Overall it seems that treatment outcome varies among countries, but within countries treatment outcome in rural settings are very similar to those in urban settings, except in extreme conditions. These observations are in line with the fact that national ART-programme management plays a role in treatment outcome in resource-limited countries [2] . Although it has to be noted that our studies and many of the above mentioned studies are not representative of overall outcome of ART in rural settings.
As expected the observed drug resistance mutations were mainly associated with the drugs used in first line regimens, AZT/d4T and/or 3TC and/or EFV/NVP. Of the NRTI-associated DRMs, M184V selected by 3TC was the most frequent NRTI mutation, (88.1%). Frequently observed TAMs included M41L, D67N/D, K70R, K219E/Q and T215Y/F. The K65R mutation was seen in two patients. However, in the absence of biological monitoring in resource-limited countries, treatment failures are detected too late and patients continue their treatment even if it is failing and accumulate high numbers of mutations [2] [13] - [15] . Like in other reports on treatment outcome, several patients in our survey accumulated also high numbers of mutations and developed also cross-resistance to abacavir (ABC), didanosine (DDI) or the new NNRTI drugs like etravirine (ETR) and rilpivirine (RPV) thus compromising these drugs for second- and/or third-line treatment. Among NNRTI mutations, Y181C/Y and K103N were most frequently observed.
Globally, the HIV-1 subtypes and CRFs which we documented here, are concordant with previous reports on HIV-1 variants circulating in Togo and neighbouring countries where CRF02_AG, CRF06_cpx and subtype G are the most common variants [9] [16] - [19] . CRF02_AG, which is the major variant in West Africa, accounted for approximately 50% in Togo, which is lower than in some other West African countries [17] - [19] .
5. Conclusion
The observations on ART treatment outcome from ART clinics in rural settings are close to observations in Lomé, the capital city. The expansion of ART in Togo still represents a challenge and ART outcome still needs to be improved. Although access to viral load will improve treatment outcome, better programme management and implementation of actions to improve factors as patient adherence, drugs stock-outs and lost to follow-up are also essential.
Acknowledgements
We thank Nicole Vidal for technical assistance.

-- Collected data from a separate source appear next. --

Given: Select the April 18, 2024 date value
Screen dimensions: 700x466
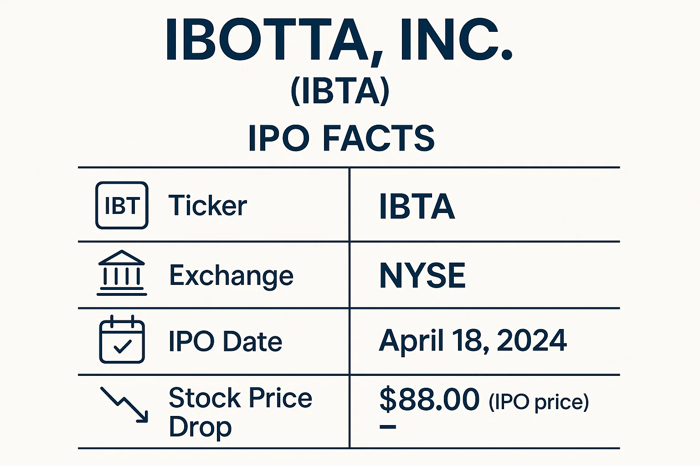Looking at the screenshot, I should point(473,340).
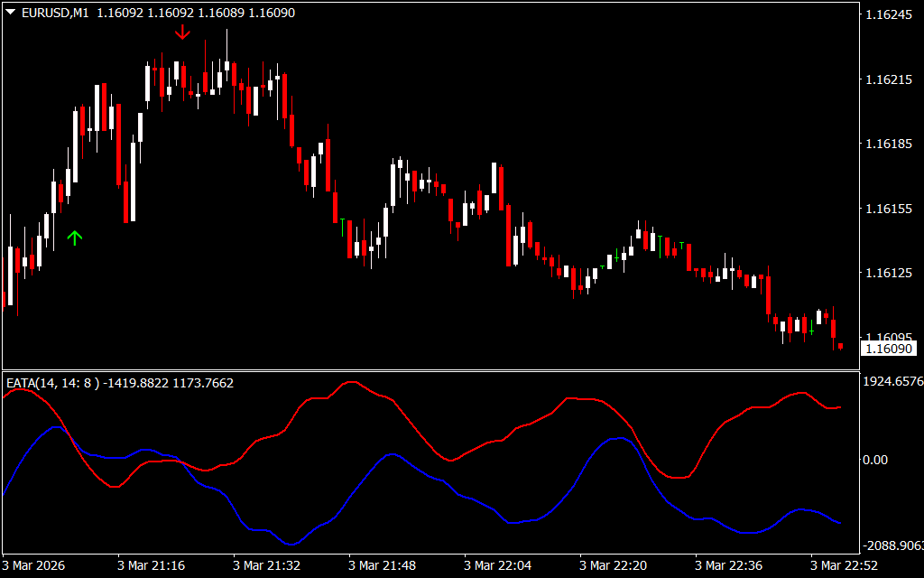The height and width of the screenshot is (578, 924).
Task: Click the 1924.6576 indicator scale maximum
Action: (x=892, y=382)
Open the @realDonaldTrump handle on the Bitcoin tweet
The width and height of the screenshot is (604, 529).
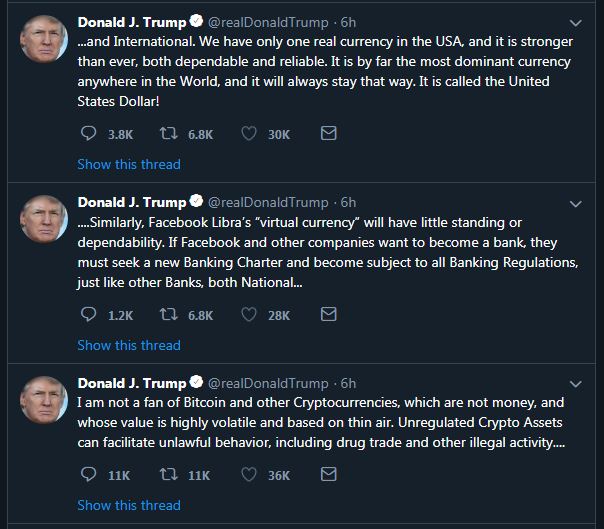[267, 383]
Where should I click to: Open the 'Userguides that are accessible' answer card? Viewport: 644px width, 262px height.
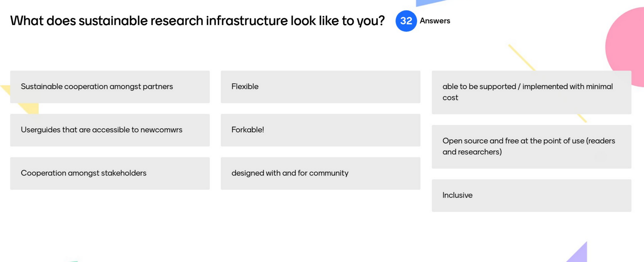(x=110, y=130)
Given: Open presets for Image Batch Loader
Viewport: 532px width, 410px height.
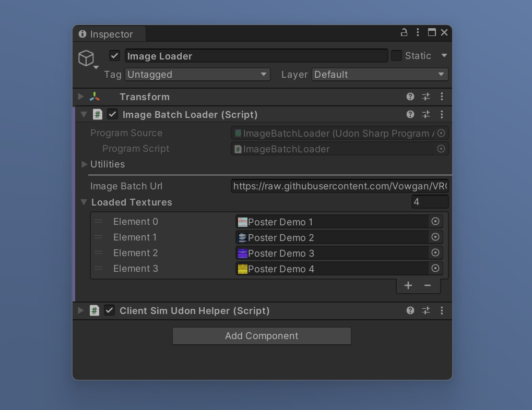Looking at the screenshot, I should point(426,114).
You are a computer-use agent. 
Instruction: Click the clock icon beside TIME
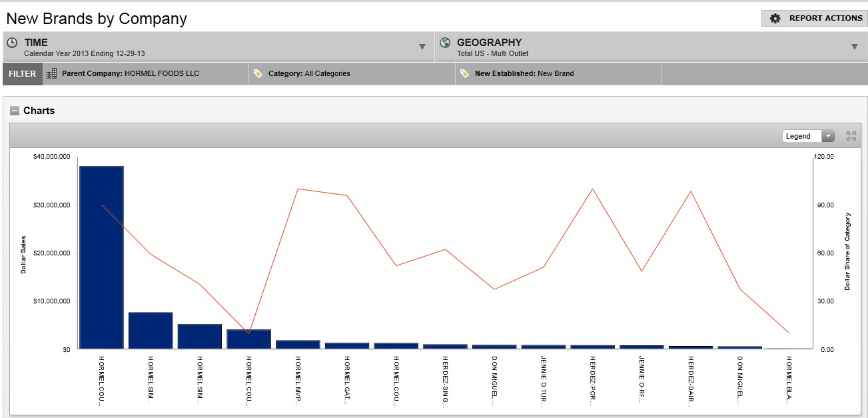pyautogui.click(x=12, y=43)
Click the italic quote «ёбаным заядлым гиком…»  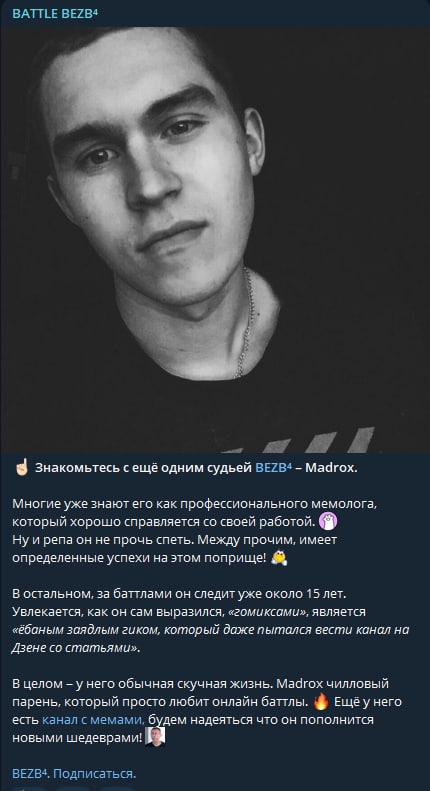pos(210,639)
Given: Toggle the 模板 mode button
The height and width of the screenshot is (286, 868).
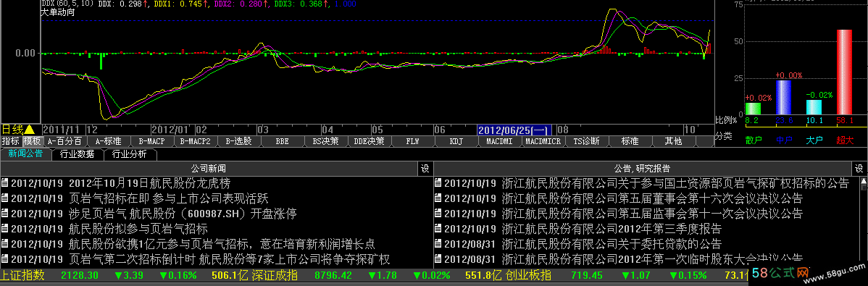Looking at the screenshot, I should (x=32, y=141).
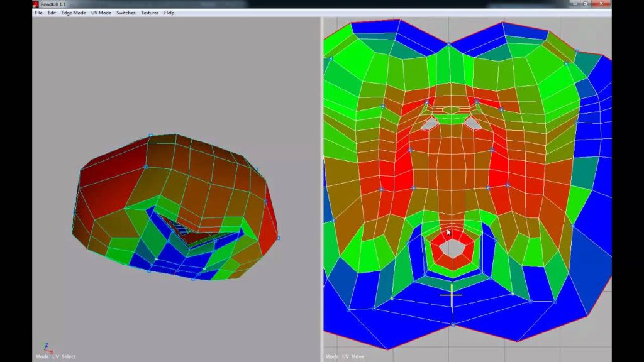Expand the UV Mode menu
This screenshot has width=644, height=362.
pyautogui.click(x=101, y=13)
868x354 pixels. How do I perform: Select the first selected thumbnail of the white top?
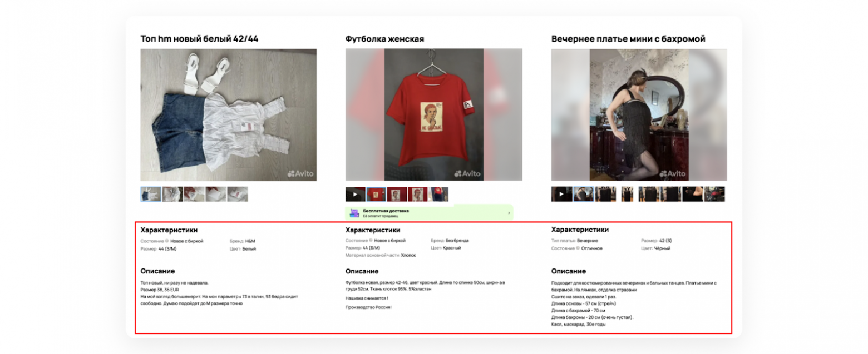coord(151,194)
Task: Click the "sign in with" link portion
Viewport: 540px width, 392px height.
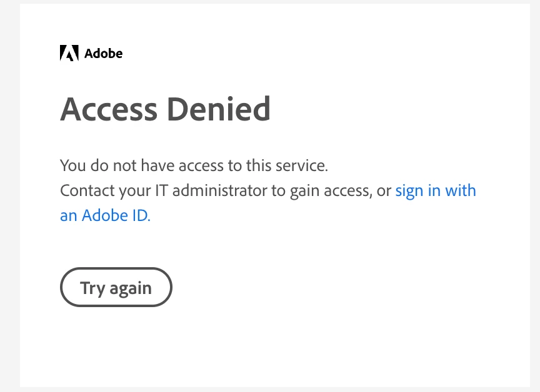Action: (x=436, y=190)
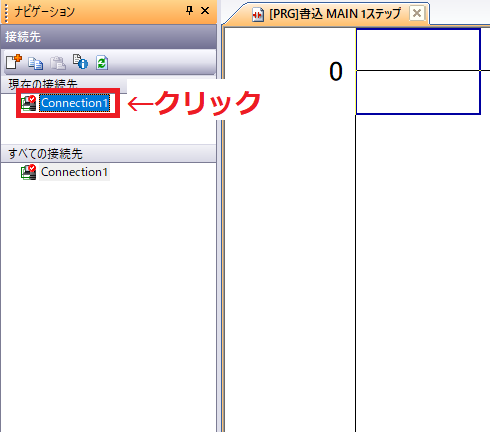Image resolution: width=490 pixels, height=432 pixels.
Task: Select the blue-outlined ladder cell
Action: coord(418,72)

Our sincere thanks to the BIOLIM/FSS/UL laboratory Team in particular to Mr Ouro-Medeli Alassane, Mrs Ehlan-Amenya Phyllis and Mr Ali-Edje Komlan.
Conflict of Interest
The authors declare no conflict of interest.
Funding
This study was funded by Global Fund round 8, Institut de Recherche pour le Développement IRD and The French Cooperation in Togo.
NOTES

*Corresponding author.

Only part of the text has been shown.